Stored data entries
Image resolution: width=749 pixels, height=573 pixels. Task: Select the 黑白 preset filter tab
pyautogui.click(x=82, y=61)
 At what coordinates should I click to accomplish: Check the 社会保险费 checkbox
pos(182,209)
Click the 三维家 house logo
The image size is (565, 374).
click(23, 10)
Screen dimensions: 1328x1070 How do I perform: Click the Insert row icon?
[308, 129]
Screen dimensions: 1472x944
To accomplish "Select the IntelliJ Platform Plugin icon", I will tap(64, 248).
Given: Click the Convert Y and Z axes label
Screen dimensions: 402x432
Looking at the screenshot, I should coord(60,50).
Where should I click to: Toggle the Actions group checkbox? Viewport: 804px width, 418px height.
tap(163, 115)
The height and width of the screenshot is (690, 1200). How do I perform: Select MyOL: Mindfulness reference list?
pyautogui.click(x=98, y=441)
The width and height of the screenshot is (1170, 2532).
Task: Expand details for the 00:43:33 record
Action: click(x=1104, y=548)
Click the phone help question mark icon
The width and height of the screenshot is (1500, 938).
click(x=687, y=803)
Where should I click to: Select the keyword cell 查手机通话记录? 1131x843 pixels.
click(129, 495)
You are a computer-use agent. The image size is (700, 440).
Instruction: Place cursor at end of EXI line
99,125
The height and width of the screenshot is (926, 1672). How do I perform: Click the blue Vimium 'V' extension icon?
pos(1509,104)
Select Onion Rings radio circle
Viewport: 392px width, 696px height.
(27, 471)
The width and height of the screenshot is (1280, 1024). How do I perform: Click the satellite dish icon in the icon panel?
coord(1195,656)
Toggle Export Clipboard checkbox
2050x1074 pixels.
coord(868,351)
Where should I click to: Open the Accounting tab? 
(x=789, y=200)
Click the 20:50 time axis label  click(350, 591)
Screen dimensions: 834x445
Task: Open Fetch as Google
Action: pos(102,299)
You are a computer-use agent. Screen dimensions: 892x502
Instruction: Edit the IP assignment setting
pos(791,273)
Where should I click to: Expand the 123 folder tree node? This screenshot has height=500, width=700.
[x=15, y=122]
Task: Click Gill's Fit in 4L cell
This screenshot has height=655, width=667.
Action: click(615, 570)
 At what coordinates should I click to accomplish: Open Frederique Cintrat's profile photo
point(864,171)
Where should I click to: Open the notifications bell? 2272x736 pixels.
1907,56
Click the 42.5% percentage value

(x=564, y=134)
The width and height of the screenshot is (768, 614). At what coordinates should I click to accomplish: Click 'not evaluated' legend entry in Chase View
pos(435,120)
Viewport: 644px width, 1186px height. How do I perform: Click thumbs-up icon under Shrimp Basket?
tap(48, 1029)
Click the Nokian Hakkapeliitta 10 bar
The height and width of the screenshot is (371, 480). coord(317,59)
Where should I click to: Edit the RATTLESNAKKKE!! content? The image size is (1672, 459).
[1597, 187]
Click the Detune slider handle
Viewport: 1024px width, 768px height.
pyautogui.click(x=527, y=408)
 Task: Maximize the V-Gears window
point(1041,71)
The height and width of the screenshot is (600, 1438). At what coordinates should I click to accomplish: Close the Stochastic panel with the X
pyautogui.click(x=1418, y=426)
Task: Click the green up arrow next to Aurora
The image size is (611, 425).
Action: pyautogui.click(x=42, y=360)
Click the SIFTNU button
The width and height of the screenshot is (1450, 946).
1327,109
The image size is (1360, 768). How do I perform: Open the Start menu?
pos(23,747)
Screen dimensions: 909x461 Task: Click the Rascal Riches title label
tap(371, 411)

→ Your objective
Copy each of the records above so that nothing differs from the original.

→ Task response
Image resolution: width=749 pixels, height=573 pixels. Task: Select the 黑白 preset filter tab
pyautogui.click(x=82, y=61)
 At what coordinates should I click to accomplish: Check the 社会保险费 checkbox
pos(182,209)
Click the 三维家 house logo
The image size is (565, 374).
click(23, 10)
Screen dimensions: 1328x1070 How do I perform: Click the Insert row icon?
[308, 129]
Screen dimensions: 1472x944
To accomplish "Select the IntelliJ Platform Plugin icon", I will tap(64, 248).
Given: Click the Convert Y and Z axes label
Screen dimensions: 402x432
Looking at the screenshot, I should coord(60,50).
Where should I click to: Toggle the Actions group checkbox? Viewport: 804px width, 418px height.
tap(163, 115)
The height and width of the screenshot is (690, 1200). How do I perform: Select MyOL: Mindfulness reference list?
pyautogui.click(x=98, y=441)
The width and height of the screenshot is (1170, 2532).
Task: Expand details for the 00:43:33 record
Action: click(x=1104, y=548)
Click the phone help question mark icon
The width and height of the screenshot is (1500, 938).
click(x=687, y=803)
Where should I click to: Select the keyword cell 查手机通话记录? 1131x843 pixels.
click(129, 495)
You are a computer-use agent. The image size is (700, 440).
Instruction: Place cursor at end of EXI line
99,125
The height and width of the screenshot is (926, 1672). How do I perform: Click the blue Vimium 'V' extension icon?
pos(1509,104)
Select Onion Rings radio circle
Viewport: 392px width, 696px height.
(27, 471)
The width and height of the screenshot is (1280, 1024). How do I perform: Click the satellite dish icon in the icon panel?
coord(1195,656)
Toggle Export Clipboard checkbox
2050x1074 pixels.
coord(868,351)
Where should I click to: Open the Accounting tab? 
(x=789, y=200)
Click the 20:50 time axis label  click(350, 591)
Screen dimensions: 834x445
Task: Open Fetch as Google
Action: pos(102,299)
You are a computer-use agent. Screen dimensions: 892x502
Instruction: Edit the IP assignment setting
pos(791,273)
Where should I click to: Expand the 123 folder tree node? This screenshot has height=500, width=700.
[x=15, y=122]
Task: Click Gill's Fit in 4L cell
This screenshot has height=655, width=667.
Action: click(615, 570)
 At what coordinates should I click to accomplish: Open Frederique Cintrat's profile photo
point(864,171)
Where should I click to: Open the notifications bell? 2272x736 pixels.
1907,56
Click the 42.5% percentage value

(x=564, y=134)
The width and height of the screenshot is (768, 614). At what coordinates should I click to accomplish: Click 'not evaluated' legend entry in Chase View
pos(435,120)
Viewport: 644px width, 1186px height. How do I perform: Click thumbs-up icon under Shrimp Basket?
tap(48, 1029)
Click the Nokian Hakkapeliitta 10 bar
The height and width of the screenshot is (371, 480). coord(317,59)
Where should I click to: Edit the RATTLESNAKKKE!! content? The image size is (1672, 459).
[1597, 187]
Click the Detune slider handle
Viewport: 1024px width, 768px height.
pyautogui.click(x=527, y=408)
 Task: Maximize the V-Gears window
point(1041,71)
The height and width of the screenshot is (600, 1438). At what coordinates should I click to accomplish: Close the Stochastic panel with the X
pyautogui.click(x=1418, y=426)
Task: Click the green up arrow next to Aurora
The image size is (611, 425).
Action: pyautogui.click(x=42, y=360)
Click the SIFTNU button
The width and height of the screenshot is (1450, 946).
1327,109
The image size is (1360, 768). How do I perform: Open the Start menu?
pos(23,747)
Screen dimensions: 909x461 Task: Click the Rascal Riches title label
tap(371, 411)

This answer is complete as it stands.